------ READING PASSAGE

The COVID-19 pandemic and associated policy response has caused an unprecedented economic shock in Canada. Millions of workers have lost their jobs, schools and workplaces have closed and everyone who can is staying home.
One consequence of this precipitous decline in economic activity has been a reduction in air pollution. Satellite images show dramatic improvements on some measures of air quality in major cities around the world. Reduced pollution may save tens of thousands of lives this year in China alone.
Pollution has declined in Canada, too. In the second half of March—roughly when shutdowns began and physical distancing measures went into effect—pollution levels in our five largest cities dropped between 7% and 29% compared to the first half of the month. Compared to the same period last year, pollution levels in the second half of March fell as much as 15%.
These changes are largely due to people staying home. The city of Ottawa, for example, has seen a 50% reduction in traffic volume and a 70-90% drop in transit ridership in the past few weeks. We can expect pollution levels to drop further as governments across the country ratchet up their COVID-19 response and even fewer people are moving around our cities.
Less pollution is a good thing, of course. Health Canada estimates that air pollution causes 14,600 premature deaths in this country every year. But Canada’s baseline air quality is actually quite good compared to other countries. Unlike in China, the brief respite offered by the COVID-19 lockdown in Canada will not save nearly as many lives as the virus will take.
How about Canada’s fight against climate change? Although they are not exactly the same thing, both air pollution (airborne substances that are hazardous to human health) and greenhouse gas emissions (airborne substances that trap heat inside the earth’s atmosphere) are produced by the combustion of fossil fuels. If pollution is declining, should we expect GHG emissions to drop as well?

------------
------ GIVEN RECORDS

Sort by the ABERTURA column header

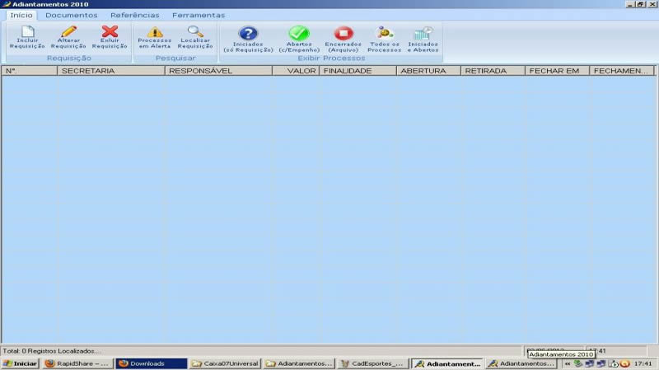pyautogui.click(x=428, y=71)
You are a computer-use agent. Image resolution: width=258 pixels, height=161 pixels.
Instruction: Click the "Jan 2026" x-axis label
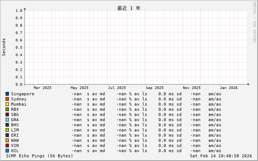(x=228, y=88)
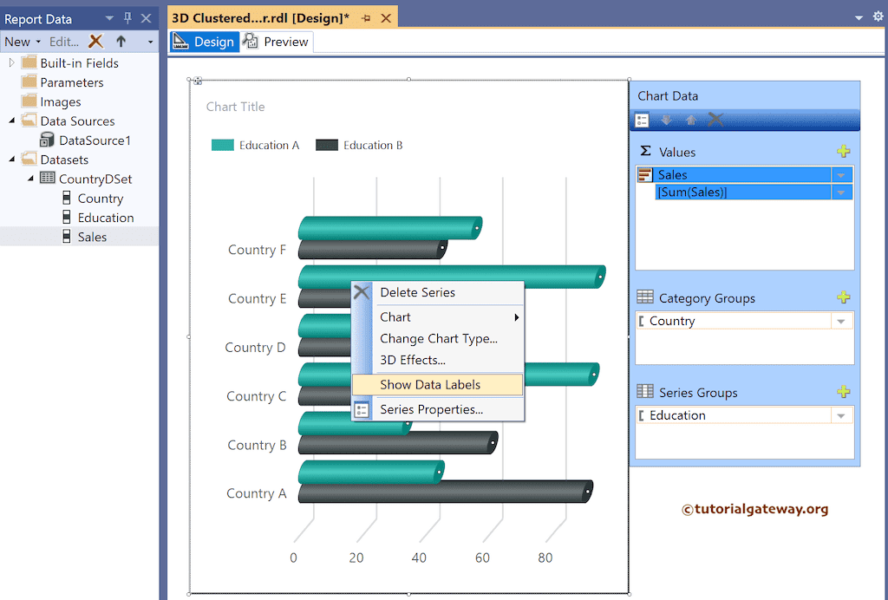The image size is (888, 600).
Task: Add a Series Group using the plus icon
Action: tap(844, 392)
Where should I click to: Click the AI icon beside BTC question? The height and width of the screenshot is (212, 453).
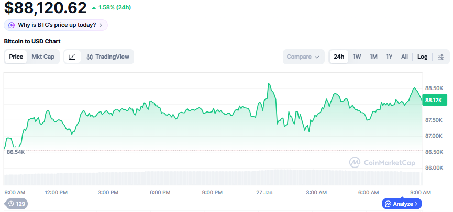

------------

* YOUR TASK
Return the part of the pollution article from "One consequence of" to "much as 15%.", copied word for word. Answer from the pollution article alone, not from the material.

* WRITTEN REPLY
One consequence of this precipitous decline in economic activity has been a reduction in air pollution. Satellite images show dramatic improvements on some measures of air quality in major cities around the world. Reduced pollution may save tens of thousands of lives this year in China alone.
Pollution has declined in Canada, too. In the second half of March—roughly when shutdowns began and physical distancing measures went into effect—pollution levels in our five largest cities dropped between 7% and 29% compared to the first half of the month. Compared to the same period last year, pollution levels in the second half of March fell as much as 15%.